How to obtain files included in initial commit using git2r (libgit2)?

496 views Asked by At

I am using the R package git2r to interface with libgit2. I would like to obtain the list of files that were updated in each commit, similar to the output from git log --stat or git log --name-only. However, I am unable to obtain the files that were included in the initial commit. Below I provide code to setup an example Git repository as well as my attempted solutions based on my research.

Reproducible example

The code below creates a temporary directory in /tmp, creates empty text files, and then commits each file separately.

# Create example Git repo
path <- tempfile("so-git2r-ex-")
dir.create(path)
setwd(path)
# Set the number of fake files
n_files <- 3
file.create(paste0("file", 1:n_files, ".txt"))
library("git2r")
repo <- init(".")
for (i in 1:n_files) {
  add(repo, sprintf("file%d.txt", i))
  commit(repo, sprintf("Added file %d", i))
}

Option 1 - compare diff of two trees

This SO post recommends you perform a diff comparing the tree object of the desired commit and its parent commit. This works well, except for the initial commit because there is no parent commit to compare it to.

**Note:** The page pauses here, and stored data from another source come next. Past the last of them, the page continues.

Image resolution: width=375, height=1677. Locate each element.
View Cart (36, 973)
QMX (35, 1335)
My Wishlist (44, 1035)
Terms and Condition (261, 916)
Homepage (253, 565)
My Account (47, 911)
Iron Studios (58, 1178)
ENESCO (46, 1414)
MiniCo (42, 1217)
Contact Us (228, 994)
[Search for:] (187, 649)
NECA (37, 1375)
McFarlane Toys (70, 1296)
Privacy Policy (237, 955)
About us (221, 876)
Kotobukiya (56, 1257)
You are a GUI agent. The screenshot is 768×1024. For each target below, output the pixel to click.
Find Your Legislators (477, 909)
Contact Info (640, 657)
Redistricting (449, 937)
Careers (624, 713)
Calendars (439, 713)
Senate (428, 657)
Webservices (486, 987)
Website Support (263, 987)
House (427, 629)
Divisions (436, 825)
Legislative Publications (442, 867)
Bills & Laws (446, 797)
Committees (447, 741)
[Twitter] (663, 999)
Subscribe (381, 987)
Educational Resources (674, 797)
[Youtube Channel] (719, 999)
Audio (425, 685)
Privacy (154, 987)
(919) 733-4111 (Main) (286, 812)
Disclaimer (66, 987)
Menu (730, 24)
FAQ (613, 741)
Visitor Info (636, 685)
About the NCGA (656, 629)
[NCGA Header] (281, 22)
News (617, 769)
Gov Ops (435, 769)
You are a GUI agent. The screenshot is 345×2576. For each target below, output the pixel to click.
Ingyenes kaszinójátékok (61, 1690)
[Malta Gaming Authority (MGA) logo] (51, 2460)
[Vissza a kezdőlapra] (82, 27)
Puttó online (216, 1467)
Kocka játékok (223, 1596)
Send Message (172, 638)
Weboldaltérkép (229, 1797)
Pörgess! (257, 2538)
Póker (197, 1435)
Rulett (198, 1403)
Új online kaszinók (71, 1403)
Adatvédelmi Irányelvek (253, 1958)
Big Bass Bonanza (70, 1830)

get_files_from_diff <- function(c1, c2) {
  # Obtain files updated in commit c1.
  # c2 is the commit that preceded c1.
  git_diff <- diff(tree(c1), tree(c2))
  files <- sapply(git_diff@files, function(x) x@new_file)
  return(files)
}

log <- commits(repo)
n <- length(log)
for (i in 1:n) {
  print(i)
  if (i == n) {
    print("Unclear how to obtain list of files from initial commit.")
  } else {
    files <- get_files_from_diff(log[[i]], log[[i + 1]])
    print(files)
  }
}

Option 2 - Parse commit summary

This SO post suggests obtaining commit information like the files changed by parsing the commit summary. This gives very similar to git log --stat, but again the exception is the initial commit. It lists no files. Looking at the source code, the files in the commit summary are obtained via the same method above, which explains why no files are displayed for the initial commit (it has no parent commit).

for (i in 1:n) {
  summary(log[[i]])
}

Update

This should be possible. The Git command diff-tree has a flag --root to compare the root commit to a NULL tree (source). From the man page:

   --root
       When --root is specified the initial commit will be shown as a
       big creation event. This is equivalent to a diff against the
       NULL tree.

Furthermore, the libgit2 library has the function git_diff_tree_to_tree, which accepts a NULL tree. Unfortunately, it is unclear to me if it is possible to pass a NULL tree to the git2r C function git2r_diff via the git2r diff method for git-tree objects. Is there a way to create a NULL tree object with git2r?

> tree()
Error in (function (classes, fdef, mtable)  : 
  unable to find an inherited method for function ‘tree’ for signature ‘"missing"’
> tree(NULL)
Error in (function (classes, fdef, mtable)  : 
  unable to find an inherited method for function ‘tree’ for signature ‘"NULL"’
1

There are 1 answers

0
John Blischak On

I came up with a solution based on the insight from my colleague that you can obtain the files currently being tracked by inspecting the git_tree object. This shows all the files that have been tracked up to this point, but since the root commit is the first commit, this means these files had to be added in that commit.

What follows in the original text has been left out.